If you saw someone on the street and he turned and walked away, you'd think
nothing of it. On the other hand, if you saw someone on the street and he
suddenly ran in the other direction, your suspicion would be aroused.
Common sense is a useful tool in the lives of ordinary people. It also can
be invaluable to police, an insight not lost on the Supreme Court in a
recent ruling.

One day in 1995, four uniformed Chicago police were driving into a known
drug-trafficking area on the West Side when they saw William Wardlow
standing next to a building, a white bag under his arm. He also saw
them--and took off running. Their curiosity piqued, they chased him down,
frisked him, and found he was carrying a loaded handgun.

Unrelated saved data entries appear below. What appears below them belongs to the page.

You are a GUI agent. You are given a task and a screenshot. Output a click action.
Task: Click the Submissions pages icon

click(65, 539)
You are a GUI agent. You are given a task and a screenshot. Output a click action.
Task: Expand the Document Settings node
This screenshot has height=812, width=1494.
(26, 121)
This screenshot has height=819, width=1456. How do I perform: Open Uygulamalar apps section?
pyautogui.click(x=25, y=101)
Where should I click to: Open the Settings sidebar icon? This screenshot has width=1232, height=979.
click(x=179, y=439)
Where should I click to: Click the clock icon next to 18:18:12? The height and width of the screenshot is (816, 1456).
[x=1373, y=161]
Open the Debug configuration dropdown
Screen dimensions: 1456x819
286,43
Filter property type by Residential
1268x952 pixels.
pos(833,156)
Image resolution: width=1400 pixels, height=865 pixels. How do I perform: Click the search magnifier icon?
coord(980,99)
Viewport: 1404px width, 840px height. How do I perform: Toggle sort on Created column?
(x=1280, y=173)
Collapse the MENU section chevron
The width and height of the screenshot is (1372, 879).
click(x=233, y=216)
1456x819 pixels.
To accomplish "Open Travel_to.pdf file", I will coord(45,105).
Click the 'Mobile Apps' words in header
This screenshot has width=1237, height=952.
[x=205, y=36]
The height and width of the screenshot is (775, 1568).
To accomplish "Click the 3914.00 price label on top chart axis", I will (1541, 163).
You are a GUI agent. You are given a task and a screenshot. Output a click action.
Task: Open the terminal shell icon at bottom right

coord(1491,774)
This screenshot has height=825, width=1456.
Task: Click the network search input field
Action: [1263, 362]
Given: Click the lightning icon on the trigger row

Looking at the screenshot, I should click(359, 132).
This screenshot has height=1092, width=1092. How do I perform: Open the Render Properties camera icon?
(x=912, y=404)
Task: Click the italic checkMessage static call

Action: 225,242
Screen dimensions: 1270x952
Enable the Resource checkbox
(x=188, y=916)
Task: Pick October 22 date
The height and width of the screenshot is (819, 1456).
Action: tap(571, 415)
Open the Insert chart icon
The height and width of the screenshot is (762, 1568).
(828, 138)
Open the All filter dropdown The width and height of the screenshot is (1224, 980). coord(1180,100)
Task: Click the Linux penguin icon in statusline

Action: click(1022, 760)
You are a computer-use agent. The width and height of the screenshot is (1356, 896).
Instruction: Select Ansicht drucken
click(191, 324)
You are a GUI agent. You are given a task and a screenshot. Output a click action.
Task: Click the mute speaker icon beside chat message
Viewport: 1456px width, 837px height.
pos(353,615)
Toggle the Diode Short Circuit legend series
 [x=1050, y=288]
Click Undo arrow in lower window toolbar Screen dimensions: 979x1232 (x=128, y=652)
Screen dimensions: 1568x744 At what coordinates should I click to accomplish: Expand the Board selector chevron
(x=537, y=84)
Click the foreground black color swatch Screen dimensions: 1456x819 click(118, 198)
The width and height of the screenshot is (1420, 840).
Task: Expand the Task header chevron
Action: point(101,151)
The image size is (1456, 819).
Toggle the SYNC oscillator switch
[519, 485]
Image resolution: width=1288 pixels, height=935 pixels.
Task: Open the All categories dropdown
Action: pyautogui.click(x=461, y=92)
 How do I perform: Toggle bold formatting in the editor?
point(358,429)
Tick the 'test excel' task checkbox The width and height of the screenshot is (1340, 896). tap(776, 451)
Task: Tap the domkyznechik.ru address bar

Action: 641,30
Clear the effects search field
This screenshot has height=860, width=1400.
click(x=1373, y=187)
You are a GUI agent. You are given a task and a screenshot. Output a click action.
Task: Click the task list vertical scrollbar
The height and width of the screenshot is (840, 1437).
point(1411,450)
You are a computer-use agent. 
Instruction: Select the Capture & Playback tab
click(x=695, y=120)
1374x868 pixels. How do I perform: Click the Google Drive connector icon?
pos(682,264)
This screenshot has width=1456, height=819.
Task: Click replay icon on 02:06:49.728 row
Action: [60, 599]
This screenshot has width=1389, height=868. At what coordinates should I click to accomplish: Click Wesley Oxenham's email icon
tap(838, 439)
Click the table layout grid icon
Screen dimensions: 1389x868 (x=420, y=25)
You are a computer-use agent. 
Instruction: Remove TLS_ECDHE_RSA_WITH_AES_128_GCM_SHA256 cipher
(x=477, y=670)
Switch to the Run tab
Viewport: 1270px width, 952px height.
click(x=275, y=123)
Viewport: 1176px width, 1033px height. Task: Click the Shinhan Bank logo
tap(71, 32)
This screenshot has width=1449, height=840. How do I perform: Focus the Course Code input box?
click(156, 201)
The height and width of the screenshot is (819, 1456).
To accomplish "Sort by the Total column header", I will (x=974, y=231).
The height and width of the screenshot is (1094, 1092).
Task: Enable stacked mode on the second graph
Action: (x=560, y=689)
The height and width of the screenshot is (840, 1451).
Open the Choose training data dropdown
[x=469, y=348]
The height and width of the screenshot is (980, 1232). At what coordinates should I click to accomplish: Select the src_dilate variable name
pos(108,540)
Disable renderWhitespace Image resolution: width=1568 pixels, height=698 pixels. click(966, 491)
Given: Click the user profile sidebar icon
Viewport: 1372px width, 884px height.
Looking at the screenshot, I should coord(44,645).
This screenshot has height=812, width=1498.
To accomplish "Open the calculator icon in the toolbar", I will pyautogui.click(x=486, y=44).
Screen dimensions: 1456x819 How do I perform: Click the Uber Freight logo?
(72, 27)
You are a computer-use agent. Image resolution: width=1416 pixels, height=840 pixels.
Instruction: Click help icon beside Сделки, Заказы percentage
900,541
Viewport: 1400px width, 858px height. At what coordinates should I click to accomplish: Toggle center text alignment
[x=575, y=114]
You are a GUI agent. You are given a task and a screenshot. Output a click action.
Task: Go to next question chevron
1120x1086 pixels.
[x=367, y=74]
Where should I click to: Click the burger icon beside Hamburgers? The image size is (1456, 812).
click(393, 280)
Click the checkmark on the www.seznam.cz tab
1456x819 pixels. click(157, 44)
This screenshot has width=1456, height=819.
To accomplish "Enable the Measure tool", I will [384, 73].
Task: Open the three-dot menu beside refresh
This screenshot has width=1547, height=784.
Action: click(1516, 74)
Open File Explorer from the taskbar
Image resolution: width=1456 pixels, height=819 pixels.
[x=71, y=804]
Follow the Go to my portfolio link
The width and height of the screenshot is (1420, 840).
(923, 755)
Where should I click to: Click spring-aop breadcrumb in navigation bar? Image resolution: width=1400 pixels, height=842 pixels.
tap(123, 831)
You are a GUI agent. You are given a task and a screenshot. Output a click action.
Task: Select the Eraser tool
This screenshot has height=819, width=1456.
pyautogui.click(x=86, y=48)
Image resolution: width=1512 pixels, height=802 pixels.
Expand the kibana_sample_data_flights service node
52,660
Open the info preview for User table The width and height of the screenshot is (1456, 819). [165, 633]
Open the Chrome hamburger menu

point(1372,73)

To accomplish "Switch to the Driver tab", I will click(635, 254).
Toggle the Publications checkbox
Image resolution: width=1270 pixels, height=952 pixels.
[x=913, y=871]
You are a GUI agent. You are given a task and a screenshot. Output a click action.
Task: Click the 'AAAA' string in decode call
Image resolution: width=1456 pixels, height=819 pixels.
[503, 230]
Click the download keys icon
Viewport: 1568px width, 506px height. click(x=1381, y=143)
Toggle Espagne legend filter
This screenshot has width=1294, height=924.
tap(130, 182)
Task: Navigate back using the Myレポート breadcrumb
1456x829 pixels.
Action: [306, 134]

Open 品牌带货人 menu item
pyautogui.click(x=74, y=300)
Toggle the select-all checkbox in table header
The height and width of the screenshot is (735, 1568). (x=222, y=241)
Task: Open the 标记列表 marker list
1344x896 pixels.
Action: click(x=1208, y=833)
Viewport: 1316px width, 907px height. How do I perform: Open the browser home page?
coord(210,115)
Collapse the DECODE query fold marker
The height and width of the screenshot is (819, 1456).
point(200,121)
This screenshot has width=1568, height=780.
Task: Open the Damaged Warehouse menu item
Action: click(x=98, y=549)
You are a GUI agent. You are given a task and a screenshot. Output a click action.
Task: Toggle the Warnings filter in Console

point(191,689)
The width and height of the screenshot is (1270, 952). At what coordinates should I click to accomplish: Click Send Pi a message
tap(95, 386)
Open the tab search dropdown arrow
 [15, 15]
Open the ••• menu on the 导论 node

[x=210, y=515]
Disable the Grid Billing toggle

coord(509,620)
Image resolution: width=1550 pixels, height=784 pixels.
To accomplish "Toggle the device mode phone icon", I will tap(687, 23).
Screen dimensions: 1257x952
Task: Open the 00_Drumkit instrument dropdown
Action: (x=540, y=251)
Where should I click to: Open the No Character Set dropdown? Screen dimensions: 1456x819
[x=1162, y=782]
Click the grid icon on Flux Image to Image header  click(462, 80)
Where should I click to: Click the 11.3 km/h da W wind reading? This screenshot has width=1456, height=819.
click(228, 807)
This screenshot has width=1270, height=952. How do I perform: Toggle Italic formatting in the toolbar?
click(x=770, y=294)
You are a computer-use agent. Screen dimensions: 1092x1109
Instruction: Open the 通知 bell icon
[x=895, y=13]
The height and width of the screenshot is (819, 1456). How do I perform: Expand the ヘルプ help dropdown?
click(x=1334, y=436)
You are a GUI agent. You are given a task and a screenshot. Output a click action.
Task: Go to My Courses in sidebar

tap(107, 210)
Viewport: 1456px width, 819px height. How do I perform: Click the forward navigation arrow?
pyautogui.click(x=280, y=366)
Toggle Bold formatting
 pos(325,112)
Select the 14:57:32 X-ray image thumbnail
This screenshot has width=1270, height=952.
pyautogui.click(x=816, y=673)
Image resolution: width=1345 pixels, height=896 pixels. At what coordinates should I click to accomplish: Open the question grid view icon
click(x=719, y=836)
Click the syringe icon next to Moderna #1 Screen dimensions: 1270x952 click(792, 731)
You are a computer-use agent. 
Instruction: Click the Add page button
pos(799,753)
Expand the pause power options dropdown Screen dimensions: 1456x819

Wardlow was convicted of unlawful use of a weapon by a felon, but the
Illinois Supreme Court overturned the verdict on the ground that the police
were not justified stopping him merely because he broke into a sprint upon
glimpsing some blue uniforms.

Given that a citizen has the perfect right to walk away from a police
officer, even if he has been asked a question, the court reasoned, the same
citizen was fully entitled to make his departure at the highest possible
rate of speed.

By a 6-3 vote, the U.S. Supreme Court disagreed. The combination of
Wardlow's presence in a high-crime area and his sudden flight provided the
cops a "reasonable suspicion" that he was up to no good. That's not
sufficient grounds to arrest him, but it was enough to justify stopping him
and patting him down.

In dissent, Justice John Paul Stevens said there are any number of reasons
a pedestrian might suddenly start running - "to catch up with a friend a
block or two away, to seek shelter from an impending storm, to arrive at a
bus stop before the bus leaves, to get home in time for dinner, to resume
jogging," and so on.

But ordinarily it would not be the sight of a police officer that would
elicit such haste. Fleeing from a cop is not evidence of guilt but can
certainly be grounds for suspicion. And if someone runs for an innocent
reason and not, say, because he's carrying an illegal gun, he then must be
allowed to go about his business.

Skeptics worry that the ruling will invite police to harass minorities. But
police bent on brutality and abuse are not likely to feel bound by the
Supreme Court's instruction anyway.

Its guidance is for law-abiding police, for whom this decision will sound
like what it is - an example of simple common sense.